AS Etre un bon élu régional ? Il faut apprendre vite mais bien. C’est la première assemblée d’élus auquelle je participe. J’en suis fier et honoré. J’ai à coeur d’oeuvrer à changer les choses en profondeur mais pour le faire il s’agit aussi de bien comprendre entre autres le lien actuel entre politique et technique, ou l’administration, par exemple. Le politique a abondonné ses prérogatives trop souvent et il devient impuissant d’autant plus que l’administration s’affaiblit alors que lui manque d’imagination. Or pour changer les choses il faut les deux et chacun fort mais à sa place.
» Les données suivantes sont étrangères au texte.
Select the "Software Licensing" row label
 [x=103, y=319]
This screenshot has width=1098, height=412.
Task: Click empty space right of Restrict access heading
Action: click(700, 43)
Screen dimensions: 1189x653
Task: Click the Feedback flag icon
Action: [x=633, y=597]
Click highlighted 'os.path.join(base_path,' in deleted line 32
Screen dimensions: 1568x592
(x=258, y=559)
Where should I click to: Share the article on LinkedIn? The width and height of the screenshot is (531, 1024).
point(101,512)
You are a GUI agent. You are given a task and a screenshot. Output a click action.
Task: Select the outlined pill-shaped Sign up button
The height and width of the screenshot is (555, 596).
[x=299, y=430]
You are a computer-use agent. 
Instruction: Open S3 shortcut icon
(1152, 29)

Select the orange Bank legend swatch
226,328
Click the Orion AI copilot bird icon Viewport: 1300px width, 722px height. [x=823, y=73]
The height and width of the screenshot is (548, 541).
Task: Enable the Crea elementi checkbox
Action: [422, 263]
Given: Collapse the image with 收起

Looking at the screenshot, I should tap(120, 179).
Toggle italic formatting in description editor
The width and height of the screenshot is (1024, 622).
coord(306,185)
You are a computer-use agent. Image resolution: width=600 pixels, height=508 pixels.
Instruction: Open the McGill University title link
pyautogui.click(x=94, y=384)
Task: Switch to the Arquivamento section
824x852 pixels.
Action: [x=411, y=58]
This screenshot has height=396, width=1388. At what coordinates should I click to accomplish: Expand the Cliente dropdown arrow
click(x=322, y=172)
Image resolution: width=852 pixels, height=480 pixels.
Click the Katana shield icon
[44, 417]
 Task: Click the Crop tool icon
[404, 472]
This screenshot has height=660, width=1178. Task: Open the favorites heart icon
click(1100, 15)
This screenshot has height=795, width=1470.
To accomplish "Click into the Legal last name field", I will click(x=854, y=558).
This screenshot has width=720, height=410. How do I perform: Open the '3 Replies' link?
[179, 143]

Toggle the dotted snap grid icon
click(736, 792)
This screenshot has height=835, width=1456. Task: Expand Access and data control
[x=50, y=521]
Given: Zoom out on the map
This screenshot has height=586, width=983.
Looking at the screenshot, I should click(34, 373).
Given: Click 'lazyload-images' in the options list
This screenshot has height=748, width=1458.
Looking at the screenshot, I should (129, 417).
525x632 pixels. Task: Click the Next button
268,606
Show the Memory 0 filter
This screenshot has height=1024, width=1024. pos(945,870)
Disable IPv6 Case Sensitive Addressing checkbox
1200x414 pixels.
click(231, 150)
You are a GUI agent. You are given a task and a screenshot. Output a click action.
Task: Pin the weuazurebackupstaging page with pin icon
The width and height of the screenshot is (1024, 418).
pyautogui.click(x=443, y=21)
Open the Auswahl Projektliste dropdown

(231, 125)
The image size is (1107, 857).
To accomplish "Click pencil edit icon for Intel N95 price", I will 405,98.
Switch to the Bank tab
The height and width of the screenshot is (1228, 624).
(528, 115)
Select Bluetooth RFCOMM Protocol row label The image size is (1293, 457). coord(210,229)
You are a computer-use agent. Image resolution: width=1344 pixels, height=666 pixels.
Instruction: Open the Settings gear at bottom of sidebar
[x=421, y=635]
A la région par exemple le travail des commissions, celui avec l’administration, le fait de toujours penser au sens politique de notre démarche sur la citoyenneté, la politique de la ville, la coopération internationale est impératif pour être à la hauteur de la confiance placée en nous – les gens ont voté pour des options politiques – mais aussi pour après car de nombreuses échéances se préparent… il faudra être prêt pas seulement pour nous mais aussi pour nos enfants.

RB Et pour finir donne-nous deux raisons d’acheter ton livre ?

AS Si vous ne connaissez pas les banlieues et les gens qui y vivent acheter mon livre pour vous donnez l’occasion de mieux les comprendre ainsi que de comprendre la mécanique d’enfermement et de stigmatisation de certains territoires et ces habitants. Si vous les connaissez pour confronter votre point de vue avec le mien. C’est la première raison. La seconde c’est que si Romain me fait le plaisir de m’interviewer et vous de lire son blog et cette interview… alors on a des choses en commun : la curiosité.

Casier politique, Max Milo Éditions, 256 pages, 16 euros.